After we grabbed dinner, they headed out and I discovered that everything you do at a time of transition acquires meaning. After taking an emotionally-laden trip to the grocery store (to purchase necessities such as milk, oatmeal, and tea), I opened up boxes and began to organize. Of course, I grew too unstable for this task and made a couple phone calls. When people failed to pick up, my emotions, of course, became even more charged and I set up my computer, and emotionally charged event. After making contact some with the outside world (and receiving a return phone call) I took an emotionally-laden shower.
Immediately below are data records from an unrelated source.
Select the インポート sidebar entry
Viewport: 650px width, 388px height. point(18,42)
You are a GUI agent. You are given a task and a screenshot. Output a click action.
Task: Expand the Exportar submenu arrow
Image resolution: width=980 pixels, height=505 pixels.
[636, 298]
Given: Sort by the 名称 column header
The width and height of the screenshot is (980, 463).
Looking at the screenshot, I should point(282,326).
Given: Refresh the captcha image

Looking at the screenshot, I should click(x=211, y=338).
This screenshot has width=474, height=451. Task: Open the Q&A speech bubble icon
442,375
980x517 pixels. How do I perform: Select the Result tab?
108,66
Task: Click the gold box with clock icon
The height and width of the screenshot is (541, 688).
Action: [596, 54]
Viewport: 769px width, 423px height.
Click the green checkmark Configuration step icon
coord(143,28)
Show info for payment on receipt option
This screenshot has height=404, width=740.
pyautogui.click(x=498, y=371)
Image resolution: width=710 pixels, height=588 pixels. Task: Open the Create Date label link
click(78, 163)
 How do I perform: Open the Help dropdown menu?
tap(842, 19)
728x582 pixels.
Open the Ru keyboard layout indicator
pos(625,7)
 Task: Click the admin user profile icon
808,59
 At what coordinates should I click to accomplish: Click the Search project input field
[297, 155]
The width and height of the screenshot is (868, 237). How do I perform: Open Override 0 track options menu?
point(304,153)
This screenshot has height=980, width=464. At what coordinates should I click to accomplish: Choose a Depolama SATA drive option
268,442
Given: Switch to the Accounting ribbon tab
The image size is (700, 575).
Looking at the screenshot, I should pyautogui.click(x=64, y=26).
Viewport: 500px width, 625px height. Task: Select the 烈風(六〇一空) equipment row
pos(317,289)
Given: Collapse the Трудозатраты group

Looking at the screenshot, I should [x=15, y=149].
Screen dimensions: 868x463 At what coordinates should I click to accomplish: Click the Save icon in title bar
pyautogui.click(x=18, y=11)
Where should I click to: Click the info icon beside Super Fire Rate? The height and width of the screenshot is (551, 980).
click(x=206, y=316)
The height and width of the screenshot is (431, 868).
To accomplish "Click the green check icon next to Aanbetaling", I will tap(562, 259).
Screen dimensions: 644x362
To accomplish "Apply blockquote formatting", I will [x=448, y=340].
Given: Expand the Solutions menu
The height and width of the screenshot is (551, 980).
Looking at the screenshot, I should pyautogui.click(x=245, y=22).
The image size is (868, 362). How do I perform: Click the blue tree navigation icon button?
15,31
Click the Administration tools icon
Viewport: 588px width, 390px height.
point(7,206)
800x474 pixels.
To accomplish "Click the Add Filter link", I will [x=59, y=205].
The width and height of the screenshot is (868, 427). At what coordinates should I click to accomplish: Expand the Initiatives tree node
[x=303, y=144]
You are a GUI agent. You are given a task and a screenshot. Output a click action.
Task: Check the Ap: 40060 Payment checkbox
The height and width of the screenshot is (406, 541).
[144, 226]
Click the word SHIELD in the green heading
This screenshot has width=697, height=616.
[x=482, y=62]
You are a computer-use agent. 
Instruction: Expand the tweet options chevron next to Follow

I think you get the picture.
I woke up only once or twice in the night and morning came bright and sunny. I start work in one hour. Between a job, a place of my own, and the bills that will come all too soon, I suppose I really am a big girl now.
congratulations, beth! can't wait to read about all those adventures to come! say hi to the 'burg for me :)
ReplyDeleteI understand what you mean about transitions. I've had so many of them over the past couple years that I've lost count. I believe Paul has come up with an emotional formula of what happens to me. Oh life.